Northwestern and the Kellogg School of Management are launching a Center for Enlightened Disagreement –– a new research center aimed at developing stronger ways to engage in diverse perspectives, the University announced Wednesday.
“Kellogg and Northwestern are deeply committed to addressing the growing barriers to discourse that hinder our progress as a society, not by seeking to eliminate disagreement but by embracing it as a virtue,” Kellogg Dean Francesca Cornelli said in a Wednesday news release.
Kellogg Profs. Nour Kteily — co-director of Kellogg’s Dispute Resolution Research Center — and Eli Finkel will co-direct the center.
The center will focus on research, outreach, curriculum and discussion. The University hopes for the center to become a “worldwide destination” for conversation about the topic of disagreement in multiple disciplines, including business and politics, according to the release.
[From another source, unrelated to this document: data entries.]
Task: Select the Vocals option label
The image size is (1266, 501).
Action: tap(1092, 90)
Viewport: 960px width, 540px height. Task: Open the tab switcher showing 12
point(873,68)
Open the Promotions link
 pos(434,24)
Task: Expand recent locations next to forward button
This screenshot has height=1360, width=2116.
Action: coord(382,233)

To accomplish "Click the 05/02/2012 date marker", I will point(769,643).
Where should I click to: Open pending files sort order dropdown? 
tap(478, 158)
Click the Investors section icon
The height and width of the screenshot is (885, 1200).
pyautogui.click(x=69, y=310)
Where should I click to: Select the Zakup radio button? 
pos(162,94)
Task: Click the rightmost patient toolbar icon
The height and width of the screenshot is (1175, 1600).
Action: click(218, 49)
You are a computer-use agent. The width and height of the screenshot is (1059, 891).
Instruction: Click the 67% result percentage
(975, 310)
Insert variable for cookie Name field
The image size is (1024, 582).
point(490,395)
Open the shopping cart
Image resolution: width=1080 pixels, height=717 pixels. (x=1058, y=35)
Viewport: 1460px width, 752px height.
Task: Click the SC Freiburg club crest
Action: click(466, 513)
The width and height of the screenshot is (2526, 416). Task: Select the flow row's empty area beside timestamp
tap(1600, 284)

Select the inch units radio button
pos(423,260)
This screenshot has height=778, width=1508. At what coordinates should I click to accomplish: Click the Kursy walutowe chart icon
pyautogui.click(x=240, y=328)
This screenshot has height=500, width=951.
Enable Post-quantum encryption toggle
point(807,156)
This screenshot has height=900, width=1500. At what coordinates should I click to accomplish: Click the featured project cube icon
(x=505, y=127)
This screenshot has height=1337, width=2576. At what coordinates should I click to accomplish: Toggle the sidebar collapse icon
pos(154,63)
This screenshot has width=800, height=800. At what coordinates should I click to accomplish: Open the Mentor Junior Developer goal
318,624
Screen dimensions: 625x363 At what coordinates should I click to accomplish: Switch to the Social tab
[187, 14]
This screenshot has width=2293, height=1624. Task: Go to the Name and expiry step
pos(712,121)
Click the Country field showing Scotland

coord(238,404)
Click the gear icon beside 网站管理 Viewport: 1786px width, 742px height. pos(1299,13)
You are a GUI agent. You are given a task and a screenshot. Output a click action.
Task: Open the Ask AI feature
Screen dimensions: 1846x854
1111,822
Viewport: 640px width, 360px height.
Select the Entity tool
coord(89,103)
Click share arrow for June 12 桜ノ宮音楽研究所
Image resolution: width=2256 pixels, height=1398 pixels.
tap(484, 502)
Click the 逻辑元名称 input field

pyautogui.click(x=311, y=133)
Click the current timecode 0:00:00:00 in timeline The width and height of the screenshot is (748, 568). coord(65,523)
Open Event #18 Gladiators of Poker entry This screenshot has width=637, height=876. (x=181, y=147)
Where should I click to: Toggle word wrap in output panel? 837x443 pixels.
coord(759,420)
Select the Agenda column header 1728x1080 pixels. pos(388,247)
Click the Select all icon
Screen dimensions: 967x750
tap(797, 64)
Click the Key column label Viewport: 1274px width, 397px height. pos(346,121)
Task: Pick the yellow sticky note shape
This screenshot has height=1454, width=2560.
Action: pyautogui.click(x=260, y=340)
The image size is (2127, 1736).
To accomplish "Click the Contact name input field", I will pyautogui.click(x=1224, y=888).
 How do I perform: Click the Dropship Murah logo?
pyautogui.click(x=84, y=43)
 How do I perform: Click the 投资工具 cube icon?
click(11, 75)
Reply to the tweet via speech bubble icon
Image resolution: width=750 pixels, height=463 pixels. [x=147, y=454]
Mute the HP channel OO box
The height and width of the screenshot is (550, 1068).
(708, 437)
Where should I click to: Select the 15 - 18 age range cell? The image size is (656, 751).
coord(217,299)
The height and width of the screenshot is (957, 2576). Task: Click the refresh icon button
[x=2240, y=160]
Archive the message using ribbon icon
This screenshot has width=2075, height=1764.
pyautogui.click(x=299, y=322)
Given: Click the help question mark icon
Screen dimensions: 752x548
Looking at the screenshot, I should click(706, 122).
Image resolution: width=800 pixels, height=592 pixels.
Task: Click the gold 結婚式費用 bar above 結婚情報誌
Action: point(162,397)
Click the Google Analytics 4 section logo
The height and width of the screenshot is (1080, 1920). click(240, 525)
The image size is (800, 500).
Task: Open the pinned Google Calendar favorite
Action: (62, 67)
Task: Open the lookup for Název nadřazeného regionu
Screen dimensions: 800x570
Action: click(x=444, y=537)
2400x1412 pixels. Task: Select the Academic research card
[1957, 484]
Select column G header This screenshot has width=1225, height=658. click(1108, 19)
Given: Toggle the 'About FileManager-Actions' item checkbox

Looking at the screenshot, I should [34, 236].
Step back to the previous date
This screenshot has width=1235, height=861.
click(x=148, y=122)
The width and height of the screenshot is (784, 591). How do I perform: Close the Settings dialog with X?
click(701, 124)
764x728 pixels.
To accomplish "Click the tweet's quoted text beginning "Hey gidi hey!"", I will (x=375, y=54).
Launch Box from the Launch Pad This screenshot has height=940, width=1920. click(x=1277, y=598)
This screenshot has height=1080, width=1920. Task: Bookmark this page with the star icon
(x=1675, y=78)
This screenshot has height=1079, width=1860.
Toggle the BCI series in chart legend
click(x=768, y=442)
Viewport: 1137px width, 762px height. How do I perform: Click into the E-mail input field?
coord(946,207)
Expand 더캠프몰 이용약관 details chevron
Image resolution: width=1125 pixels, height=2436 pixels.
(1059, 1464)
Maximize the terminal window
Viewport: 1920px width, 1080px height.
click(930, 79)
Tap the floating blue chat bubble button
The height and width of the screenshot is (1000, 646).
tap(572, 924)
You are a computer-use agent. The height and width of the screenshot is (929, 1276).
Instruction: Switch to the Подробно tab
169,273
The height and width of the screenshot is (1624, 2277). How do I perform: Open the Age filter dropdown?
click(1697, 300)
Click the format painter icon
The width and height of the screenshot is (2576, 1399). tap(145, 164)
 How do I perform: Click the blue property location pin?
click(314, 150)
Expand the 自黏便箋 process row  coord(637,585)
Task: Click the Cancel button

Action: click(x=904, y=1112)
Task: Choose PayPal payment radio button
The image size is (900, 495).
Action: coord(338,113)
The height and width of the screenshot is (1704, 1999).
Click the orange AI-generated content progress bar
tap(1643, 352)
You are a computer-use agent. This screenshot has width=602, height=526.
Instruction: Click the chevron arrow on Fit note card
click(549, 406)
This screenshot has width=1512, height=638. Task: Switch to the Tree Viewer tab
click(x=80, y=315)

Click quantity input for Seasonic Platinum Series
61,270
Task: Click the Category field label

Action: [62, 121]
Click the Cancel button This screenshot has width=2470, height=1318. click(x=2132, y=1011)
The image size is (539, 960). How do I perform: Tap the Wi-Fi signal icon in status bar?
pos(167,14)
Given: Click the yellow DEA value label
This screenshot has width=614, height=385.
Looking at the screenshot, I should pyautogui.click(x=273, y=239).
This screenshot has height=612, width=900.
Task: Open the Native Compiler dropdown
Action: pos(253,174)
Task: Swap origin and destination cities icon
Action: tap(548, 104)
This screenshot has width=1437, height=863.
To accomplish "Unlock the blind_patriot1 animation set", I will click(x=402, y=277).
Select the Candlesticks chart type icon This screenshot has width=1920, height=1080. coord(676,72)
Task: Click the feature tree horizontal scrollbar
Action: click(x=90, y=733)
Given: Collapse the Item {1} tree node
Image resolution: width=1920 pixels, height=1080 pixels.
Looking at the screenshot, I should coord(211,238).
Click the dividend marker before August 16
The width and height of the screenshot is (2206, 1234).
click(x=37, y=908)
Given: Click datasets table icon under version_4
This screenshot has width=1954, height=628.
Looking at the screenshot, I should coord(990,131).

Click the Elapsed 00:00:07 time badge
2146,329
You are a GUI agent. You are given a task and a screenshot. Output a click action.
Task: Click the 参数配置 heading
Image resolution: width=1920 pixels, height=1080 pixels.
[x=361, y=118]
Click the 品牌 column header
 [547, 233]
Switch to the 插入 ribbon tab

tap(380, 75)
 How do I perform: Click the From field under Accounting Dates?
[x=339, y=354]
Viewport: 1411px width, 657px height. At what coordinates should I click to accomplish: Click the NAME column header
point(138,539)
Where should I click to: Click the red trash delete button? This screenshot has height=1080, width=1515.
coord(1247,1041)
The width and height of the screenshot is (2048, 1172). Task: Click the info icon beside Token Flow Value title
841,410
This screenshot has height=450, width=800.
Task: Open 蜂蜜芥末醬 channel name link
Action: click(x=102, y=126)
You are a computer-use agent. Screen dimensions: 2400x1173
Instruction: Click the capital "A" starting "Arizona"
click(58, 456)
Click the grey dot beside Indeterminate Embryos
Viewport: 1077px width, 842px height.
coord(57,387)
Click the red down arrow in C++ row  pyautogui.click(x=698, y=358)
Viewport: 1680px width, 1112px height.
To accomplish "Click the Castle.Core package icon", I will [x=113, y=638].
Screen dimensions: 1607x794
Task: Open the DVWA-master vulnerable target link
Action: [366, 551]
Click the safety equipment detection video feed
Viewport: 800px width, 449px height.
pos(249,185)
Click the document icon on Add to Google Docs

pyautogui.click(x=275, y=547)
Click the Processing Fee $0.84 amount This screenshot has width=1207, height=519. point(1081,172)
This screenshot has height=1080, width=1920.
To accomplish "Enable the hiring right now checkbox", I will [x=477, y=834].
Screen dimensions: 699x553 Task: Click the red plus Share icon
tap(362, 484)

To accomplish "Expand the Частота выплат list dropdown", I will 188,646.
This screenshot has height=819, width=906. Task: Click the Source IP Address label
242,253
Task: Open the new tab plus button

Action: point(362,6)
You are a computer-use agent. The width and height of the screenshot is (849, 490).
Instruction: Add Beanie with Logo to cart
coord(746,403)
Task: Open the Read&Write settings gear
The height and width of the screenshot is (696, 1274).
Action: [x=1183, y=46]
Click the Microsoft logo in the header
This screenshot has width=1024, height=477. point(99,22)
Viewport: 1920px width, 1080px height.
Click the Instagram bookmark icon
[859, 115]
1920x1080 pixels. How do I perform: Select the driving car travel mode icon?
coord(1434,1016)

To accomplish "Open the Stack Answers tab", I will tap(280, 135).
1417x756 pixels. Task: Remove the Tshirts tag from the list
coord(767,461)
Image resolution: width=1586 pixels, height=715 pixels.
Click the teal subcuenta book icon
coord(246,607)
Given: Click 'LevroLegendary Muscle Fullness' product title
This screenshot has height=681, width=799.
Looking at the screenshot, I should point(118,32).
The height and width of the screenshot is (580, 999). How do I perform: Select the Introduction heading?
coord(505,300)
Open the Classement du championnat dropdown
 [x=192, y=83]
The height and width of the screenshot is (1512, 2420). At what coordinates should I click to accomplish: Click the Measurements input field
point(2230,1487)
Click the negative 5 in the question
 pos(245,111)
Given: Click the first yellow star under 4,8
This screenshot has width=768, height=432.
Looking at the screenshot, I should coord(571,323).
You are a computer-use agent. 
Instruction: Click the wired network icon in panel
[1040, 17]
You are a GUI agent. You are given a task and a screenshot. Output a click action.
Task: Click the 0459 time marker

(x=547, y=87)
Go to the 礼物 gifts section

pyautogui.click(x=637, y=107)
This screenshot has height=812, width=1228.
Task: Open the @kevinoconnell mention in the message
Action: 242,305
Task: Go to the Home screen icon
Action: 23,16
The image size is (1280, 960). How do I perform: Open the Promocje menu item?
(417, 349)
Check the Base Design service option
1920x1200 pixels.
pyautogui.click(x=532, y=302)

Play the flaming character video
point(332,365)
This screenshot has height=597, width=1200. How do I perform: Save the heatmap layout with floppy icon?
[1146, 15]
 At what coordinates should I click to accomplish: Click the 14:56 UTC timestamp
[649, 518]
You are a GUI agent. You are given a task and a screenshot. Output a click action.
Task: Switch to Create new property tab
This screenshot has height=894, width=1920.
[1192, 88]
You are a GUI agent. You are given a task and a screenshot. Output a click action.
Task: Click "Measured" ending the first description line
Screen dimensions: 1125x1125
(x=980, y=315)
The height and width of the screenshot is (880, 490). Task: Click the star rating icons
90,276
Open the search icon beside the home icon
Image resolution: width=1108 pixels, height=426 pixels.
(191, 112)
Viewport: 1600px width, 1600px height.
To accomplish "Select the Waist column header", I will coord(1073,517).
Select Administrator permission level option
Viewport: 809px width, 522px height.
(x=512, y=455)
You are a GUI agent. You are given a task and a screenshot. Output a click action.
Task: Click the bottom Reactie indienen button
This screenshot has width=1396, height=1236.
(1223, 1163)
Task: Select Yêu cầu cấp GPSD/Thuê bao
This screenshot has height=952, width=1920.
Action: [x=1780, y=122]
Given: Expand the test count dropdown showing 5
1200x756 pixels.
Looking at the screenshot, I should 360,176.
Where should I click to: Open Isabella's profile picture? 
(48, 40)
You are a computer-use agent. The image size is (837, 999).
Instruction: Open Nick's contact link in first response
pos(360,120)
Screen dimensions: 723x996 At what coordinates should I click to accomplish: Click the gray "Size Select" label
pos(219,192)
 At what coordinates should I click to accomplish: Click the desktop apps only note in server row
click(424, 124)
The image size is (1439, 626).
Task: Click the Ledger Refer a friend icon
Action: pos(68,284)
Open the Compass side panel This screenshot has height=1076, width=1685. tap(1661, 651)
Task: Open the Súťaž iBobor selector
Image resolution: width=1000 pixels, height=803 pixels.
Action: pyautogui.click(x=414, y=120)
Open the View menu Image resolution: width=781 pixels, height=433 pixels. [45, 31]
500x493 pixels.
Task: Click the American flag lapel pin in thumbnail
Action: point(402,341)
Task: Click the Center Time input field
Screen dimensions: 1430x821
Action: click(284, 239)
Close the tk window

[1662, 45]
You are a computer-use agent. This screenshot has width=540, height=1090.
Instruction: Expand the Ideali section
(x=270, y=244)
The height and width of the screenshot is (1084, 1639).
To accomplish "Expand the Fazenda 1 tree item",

“Any healthy group, organization or society requires disagreement,” Kteily said in the release. “That’s how we home in on the best and most rigorous ideas. Too often, though, we get lost in caricaturing and alienating those who disagree with us, spurning the opportunity to learn and benefit from our differences in perspectives.”
Kteily said the Center for Enlightened Disagreement will facilitate the development and sharing of research and practical tools to improve discourse around disagreement.
The center will research on how to foster conversation across diverse perspectives, partnering with businesses to test strategies as they’re developed, according to the release. Eventually, the center hopes to work with government officials, policymakers and CEOs.
After developing insights, faculty will train both undergraduate and graduate students on methods to better understand others’ perspectives.
“Our nation is threatened today by the politics of identity and persistent divisions based on region, class, religion and educational attainment,” University President Michael Schill said in the release. “We increasingly lack the capacity to understand each other and to empathize with people who seem not to be like us. Solving such problems is what higher education institutions should be about.”